Vitrolles : les années noires


article de la rubrique extrême droite
date de publication : octobre 2002
version imprimable : imprimer


1997-2002 : les années Mégret


Rappels

- 1995 - Jean-Jacques Anglade, maire socialiste sortant est réélu avec 335 voix d’avance sur Bruno Mégret (43 % des voix pour la liste FN).

- 1996 - Le Conseil d’Etat annule l’élection précédente ; dans le même temps, il déclare Bruno Mégret inéligible pour cause de dépassement des dépenses autorisées de campagne.

- février 1997 - Nouvelle élection : Catherine Mégret, qui a remplacé son mari en tête de liste du FN, devient maire de Vitrolles, avec 52,5 % des voix.

- 1999 - Bruno Mégret quitte le FN pour créer le MNR (Mouvement national républicain).

- mars 2001 - Catherine Mégret est réélue maire au second tour avec 201 voix d’avance (45,3% des voix, contre 44,1% pour la liste de la gauche unie de Dominique Tichadou et 10,6% pour la liste RPR-UDF de Christian Rossi).

- 2002 - En juin, le Conseil d’Etat annule à nouveau les résultats de l’élection municipale, à cause d’un tract du MNR diffamatoire envers le candidat de la droite (Rossi).

- 6 octobre 2002 - Catherine Mégret perd les élections municipales de Vitrolles face au socialiste Guy Obino (54,05%). Celui-ci menait un large rassemblement des partis de gauche et du mouvement associatif de la ville.

1997 à 2002 - cinq années noires

A partir de février 1997, Catherine Mégret va, brutalement, méprisant les règles élémentaires de fonctionnement d’une collectivité territoriale, appliquer l’idéologie véhiculée par le Front national. Quelque exemples rassemblés par la section locale de la LDH :

Culture et "identité"

- L’association le "Sous-Marin" devient la cible des élus F.N. dès juin 1997 : suppression de la subvention de 200 000F soit plus de 20% du budget.

- En présence de deux élus et du service d’ordre, les entrées du Café Musique sont murées, ce qui induit une tension extraordinaire ; les CRS appelés en renfort viennent "protéger" les élus FN et leurs complices.

- En 1998, Régine Juin , directrice du cinéma les "Lumières" en gestion municipale, classé Art et Essai, est licenciée. Il lui est reproché par les élus FN d’avoir programmé et maintenu un film suivi d’un débat sur le sida. Vitrolles ville de près de 40 000 habitants n’a plus de salle de cinéma !

- La même année, l’association "moulin à jazz" voit sa subvention amputée de 70% ; elle résistera grâce aux subventions du Conseil général des Bouches du Rhône.

- Septembre 97 : "Notre ville fière de son identité entend affirmer avec éclat l’identité française et provençale" (Catherine Megret- lettre du Maire- n°3) Vitrolles devient Vitrolles en Provence.

- Arbitrairement des noms de rues et de places sont changés : la place Nelson Mandela se transforme en place de Provence ; le square Dulcie September devient le square Marguerite de Provence ; l’avenue Salvador Allende est remplacée par avenue Mère Térésa ; l’avenue Jean-Marie Tjibaou portera le nom de Jean-Pierre Stirbois délégué du FN ...

Consignes
- A) Reproduisez tel quel le passage de l'extrait sur Vitrolles qui s'ouvre sur les mots contenant « - février 1997 - Nouvelle » et se clôt sur « 52,5 % des voix. ».
- B) Poursuivez l'extrait sur Vitrolles à partir de sa dernière phrase.
Les entrées qui suivent n'ont aucun rapport avec l'extrait sur Vitrolles.

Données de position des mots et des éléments

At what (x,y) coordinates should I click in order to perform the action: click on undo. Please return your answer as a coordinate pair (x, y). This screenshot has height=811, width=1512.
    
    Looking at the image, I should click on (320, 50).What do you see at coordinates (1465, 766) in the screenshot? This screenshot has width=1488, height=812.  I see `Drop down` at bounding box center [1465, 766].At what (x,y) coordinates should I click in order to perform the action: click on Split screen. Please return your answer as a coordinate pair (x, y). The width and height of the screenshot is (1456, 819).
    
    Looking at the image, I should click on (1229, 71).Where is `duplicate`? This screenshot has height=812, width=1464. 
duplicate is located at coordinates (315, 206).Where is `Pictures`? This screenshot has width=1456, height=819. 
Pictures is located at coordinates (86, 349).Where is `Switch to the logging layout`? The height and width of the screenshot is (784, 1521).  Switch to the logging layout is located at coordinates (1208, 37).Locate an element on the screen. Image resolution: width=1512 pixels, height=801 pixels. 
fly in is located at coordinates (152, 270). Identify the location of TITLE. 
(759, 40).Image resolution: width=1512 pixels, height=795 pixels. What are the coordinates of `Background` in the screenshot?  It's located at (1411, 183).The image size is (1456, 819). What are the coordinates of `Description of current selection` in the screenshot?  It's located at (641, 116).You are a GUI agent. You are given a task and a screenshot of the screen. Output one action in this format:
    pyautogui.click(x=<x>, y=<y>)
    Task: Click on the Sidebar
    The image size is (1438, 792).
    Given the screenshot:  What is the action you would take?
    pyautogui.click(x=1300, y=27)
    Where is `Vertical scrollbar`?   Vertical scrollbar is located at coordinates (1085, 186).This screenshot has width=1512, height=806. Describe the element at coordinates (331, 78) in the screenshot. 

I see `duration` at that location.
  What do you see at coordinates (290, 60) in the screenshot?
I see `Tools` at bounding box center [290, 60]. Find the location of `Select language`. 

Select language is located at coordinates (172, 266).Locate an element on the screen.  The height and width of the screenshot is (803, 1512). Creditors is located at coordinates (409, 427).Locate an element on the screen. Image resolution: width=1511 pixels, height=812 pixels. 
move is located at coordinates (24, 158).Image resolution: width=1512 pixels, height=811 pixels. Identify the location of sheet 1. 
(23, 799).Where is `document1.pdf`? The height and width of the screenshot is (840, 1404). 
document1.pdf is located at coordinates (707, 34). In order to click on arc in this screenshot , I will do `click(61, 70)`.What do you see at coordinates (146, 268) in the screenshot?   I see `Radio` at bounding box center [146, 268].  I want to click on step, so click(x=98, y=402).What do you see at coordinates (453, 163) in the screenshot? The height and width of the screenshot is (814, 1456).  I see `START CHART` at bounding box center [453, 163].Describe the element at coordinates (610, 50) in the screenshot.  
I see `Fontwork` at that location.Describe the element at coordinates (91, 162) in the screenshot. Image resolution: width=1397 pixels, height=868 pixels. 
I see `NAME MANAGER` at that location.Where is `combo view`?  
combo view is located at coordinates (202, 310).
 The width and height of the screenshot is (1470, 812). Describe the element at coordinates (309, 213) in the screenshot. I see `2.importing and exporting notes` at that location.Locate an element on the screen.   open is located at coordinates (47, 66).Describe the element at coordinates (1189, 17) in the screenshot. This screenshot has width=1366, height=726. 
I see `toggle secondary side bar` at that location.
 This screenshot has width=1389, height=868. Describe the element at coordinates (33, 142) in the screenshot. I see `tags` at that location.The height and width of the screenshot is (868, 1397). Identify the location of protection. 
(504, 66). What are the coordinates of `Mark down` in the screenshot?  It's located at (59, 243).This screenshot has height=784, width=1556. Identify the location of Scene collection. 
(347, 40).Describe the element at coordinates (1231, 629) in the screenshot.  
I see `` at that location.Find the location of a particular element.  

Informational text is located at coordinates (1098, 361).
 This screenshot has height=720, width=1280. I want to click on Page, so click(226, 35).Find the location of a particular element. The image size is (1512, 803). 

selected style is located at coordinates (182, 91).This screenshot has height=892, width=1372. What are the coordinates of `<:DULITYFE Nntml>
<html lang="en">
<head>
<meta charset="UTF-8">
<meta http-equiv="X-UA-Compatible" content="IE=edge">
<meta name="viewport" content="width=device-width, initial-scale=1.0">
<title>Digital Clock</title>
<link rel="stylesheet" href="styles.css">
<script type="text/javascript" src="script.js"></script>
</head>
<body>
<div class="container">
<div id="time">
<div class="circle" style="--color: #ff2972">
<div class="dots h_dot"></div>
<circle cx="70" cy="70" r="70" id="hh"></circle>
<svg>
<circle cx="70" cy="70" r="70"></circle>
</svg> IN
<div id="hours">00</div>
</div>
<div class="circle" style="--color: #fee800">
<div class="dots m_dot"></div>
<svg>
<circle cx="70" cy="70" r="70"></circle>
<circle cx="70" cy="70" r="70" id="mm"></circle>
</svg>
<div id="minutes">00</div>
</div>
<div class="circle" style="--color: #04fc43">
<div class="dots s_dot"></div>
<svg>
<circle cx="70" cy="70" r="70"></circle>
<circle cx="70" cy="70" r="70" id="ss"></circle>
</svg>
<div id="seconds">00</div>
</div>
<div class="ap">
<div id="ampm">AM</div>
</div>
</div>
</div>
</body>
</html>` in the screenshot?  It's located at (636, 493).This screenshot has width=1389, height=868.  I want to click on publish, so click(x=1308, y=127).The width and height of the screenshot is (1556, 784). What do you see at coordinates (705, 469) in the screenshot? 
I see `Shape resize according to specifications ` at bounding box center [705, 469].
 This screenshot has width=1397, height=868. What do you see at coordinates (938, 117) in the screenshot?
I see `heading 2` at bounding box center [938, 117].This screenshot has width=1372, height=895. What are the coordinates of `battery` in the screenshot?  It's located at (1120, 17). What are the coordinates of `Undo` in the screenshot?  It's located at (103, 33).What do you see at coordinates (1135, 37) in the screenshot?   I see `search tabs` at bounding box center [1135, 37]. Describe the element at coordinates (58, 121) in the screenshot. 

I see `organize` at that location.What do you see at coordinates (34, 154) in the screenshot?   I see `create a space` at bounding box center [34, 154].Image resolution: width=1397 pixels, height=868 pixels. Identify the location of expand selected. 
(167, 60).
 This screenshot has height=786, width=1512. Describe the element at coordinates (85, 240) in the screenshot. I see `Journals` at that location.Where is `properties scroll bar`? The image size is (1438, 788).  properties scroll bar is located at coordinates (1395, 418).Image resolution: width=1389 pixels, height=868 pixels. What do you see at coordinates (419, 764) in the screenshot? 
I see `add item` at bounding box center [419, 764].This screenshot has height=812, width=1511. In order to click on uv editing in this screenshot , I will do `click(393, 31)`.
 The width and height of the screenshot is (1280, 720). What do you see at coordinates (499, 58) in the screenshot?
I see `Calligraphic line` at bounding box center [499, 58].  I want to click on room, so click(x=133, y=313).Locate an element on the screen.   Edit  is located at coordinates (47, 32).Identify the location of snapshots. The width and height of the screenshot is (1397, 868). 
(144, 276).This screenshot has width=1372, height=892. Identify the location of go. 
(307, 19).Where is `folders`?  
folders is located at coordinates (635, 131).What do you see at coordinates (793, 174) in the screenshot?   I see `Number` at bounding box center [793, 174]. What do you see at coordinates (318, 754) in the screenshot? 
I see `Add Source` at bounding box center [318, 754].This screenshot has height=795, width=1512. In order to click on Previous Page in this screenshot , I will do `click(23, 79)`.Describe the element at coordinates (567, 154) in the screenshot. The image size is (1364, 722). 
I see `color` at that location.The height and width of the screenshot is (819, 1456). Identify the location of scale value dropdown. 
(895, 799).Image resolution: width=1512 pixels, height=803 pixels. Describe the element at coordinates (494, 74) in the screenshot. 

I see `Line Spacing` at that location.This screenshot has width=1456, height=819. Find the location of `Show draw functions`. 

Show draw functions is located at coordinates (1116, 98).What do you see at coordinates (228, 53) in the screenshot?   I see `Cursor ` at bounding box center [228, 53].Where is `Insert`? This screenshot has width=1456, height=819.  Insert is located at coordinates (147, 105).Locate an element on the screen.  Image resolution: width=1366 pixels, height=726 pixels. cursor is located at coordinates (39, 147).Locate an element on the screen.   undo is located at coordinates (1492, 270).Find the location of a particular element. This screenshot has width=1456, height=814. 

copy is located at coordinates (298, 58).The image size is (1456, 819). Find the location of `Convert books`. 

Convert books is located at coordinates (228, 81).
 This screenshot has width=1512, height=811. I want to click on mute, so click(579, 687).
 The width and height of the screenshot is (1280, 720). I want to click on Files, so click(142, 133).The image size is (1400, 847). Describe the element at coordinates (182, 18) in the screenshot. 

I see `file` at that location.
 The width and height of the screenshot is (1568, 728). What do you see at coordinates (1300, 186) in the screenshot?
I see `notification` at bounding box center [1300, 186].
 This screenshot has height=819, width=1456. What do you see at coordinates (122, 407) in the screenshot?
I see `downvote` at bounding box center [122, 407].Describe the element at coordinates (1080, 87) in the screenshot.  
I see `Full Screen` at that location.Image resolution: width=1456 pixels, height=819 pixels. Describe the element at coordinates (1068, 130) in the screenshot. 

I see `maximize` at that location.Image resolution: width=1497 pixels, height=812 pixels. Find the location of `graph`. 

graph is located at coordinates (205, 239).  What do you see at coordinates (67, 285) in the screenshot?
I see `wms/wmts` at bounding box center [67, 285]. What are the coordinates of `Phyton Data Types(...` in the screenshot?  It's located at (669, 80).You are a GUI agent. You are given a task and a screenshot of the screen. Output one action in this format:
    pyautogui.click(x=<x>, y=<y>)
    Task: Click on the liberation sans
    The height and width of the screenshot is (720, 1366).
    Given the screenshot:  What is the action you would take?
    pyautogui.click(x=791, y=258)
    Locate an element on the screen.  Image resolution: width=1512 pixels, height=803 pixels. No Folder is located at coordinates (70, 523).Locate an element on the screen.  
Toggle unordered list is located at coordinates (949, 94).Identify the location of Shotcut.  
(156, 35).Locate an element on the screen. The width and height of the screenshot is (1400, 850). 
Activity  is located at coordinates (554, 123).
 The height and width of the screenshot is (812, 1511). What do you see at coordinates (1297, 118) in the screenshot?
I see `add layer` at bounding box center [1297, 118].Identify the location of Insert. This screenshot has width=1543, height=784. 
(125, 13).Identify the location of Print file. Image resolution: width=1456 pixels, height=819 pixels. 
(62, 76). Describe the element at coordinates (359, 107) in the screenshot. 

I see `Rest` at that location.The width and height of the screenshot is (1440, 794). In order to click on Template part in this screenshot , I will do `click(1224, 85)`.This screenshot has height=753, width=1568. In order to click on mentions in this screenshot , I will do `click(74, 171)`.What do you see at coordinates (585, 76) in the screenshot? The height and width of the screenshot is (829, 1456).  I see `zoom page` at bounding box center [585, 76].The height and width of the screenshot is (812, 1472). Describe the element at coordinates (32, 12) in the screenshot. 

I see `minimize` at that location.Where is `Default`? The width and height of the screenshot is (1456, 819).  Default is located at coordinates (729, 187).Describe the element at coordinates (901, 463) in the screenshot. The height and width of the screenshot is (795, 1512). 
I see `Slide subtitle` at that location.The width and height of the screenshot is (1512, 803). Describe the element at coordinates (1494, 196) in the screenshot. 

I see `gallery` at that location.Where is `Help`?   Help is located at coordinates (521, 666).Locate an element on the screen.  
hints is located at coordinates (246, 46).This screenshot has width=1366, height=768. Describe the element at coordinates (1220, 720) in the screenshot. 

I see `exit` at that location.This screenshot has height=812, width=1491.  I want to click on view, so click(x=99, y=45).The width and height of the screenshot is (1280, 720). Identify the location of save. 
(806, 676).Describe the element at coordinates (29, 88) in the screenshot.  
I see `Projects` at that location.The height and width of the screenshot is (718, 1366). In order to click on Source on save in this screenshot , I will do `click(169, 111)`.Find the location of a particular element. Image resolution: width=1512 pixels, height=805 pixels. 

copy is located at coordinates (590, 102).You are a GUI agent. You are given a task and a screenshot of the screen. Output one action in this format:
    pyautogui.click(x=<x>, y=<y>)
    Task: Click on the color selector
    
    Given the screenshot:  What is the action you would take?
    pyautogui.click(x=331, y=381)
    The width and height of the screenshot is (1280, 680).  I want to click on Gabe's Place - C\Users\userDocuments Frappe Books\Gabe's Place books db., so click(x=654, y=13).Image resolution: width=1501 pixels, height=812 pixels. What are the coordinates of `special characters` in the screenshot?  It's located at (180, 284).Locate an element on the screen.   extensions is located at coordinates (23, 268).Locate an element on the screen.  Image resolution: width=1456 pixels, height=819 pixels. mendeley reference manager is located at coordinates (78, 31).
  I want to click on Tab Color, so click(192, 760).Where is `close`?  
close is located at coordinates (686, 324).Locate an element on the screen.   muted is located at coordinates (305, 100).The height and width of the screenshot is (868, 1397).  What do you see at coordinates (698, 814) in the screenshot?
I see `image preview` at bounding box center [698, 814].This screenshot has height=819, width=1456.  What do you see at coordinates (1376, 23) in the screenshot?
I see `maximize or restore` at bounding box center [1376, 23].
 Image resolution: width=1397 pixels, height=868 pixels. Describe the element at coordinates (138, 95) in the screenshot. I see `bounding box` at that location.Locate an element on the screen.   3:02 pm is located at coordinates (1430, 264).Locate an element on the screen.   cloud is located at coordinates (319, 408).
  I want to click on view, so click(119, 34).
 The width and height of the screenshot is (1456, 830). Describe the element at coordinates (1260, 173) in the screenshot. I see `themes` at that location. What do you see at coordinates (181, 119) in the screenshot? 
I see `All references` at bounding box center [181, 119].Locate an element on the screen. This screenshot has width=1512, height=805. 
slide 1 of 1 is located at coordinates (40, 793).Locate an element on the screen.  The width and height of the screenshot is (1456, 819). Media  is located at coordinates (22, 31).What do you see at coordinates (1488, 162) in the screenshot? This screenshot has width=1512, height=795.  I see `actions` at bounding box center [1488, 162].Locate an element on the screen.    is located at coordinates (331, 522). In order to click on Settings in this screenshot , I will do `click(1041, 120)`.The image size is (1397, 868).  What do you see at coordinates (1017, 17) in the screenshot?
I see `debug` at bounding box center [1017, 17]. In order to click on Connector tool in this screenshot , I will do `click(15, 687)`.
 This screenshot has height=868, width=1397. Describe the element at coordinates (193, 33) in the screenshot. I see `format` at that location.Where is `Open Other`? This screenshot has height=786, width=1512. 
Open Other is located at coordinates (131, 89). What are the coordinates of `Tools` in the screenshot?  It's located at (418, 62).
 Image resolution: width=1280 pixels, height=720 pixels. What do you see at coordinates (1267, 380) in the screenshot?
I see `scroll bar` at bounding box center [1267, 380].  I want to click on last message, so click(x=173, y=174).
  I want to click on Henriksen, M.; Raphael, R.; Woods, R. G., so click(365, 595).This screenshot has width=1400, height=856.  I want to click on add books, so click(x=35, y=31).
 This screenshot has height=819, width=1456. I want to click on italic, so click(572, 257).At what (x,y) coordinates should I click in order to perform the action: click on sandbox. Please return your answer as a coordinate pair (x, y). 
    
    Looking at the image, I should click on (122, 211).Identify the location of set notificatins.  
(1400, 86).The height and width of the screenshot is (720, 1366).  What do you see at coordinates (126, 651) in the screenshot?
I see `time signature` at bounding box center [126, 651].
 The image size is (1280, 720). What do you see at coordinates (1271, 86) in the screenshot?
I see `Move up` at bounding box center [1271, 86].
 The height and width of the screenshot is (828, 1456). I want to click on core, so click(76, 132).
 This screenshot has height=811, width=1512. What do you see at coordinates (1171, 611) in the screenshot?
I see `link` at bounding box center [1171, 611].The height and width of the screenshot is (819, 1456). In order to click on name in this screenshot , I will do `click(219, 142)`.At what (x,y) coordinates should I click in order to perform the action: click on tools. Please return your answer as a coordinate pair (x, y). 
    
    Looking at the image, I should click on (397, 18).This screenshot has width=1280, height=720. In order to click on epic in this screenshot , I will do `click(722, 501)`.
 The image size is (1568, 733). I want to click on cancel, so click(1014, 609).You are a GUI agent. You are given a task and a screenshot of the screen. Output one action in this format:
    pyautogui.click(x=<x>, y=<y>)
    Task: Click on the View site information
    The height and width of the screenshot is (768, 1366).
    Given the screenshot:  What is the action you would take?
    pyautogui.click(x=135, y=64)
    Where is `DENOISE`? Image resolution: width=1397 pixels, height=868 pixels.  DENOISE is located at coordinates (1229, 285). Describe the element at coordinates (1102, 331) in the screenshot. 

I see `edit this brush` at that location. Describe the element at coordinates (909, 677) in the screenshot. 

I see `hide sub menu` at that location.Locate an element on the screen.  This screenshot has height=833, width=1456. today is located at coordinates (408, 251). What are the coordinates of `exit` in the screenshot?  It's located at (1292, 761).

Réponses par consigne
- A)
- février 1997 - Nouvelle élection : Catherine Mégret, qui a remplacé son mari en tête de liste du FN, devient maire de Vitrolles, avec 52,5 % des voix.

- B)
La préférence nationale

- Janvier 1998 : une allocation de naissance d’un montant de 5 000F (762 €) est allouée aux enfants de parents français ou ressortissants de l’Union européenne. Catherine Mégret sera condamnée pour discrimination à 3 mois de prison avec sursis, une amende de 15 245 €, et deux ans d’inégibilité.

- Fraternité française, association d’extrême droite s’installe à Vitrolles avec le soutien des élus en place.

Le personnel - La police municipale

- Avril 1997 : licenciement des éducateurs de rue et agents de prévention (affectés dans les bus) - "l’éducation ne se fait pas dans la rue" proclame Bruno Megret, porte parole officiel de Madame !

- licenciement de 84 auxiliaires et contractuels.

- brimades, mutations abusives d’un service à l’autre, atteinte à la vie privée pour les fonctionnaires en place qui tentent de résister.

- 50 cadres quittent la ville, les services sont bloqués.

- "que la peur change de camp" affirme Mme le maire qui renforce la police municipale ( + 50%) : les contrôles musclés s’intensifient en direction des jeunes de certains quartiers mis à l’index (les Pins, la Frescoule).

Gestion et finances

- Incompétence : pour élaborer le budget les élus FN font appel à un cabinet privé. En conseil municipal le responsable de ce cabinet répond à la place de l’adjoint aux finances dépassé par les questions !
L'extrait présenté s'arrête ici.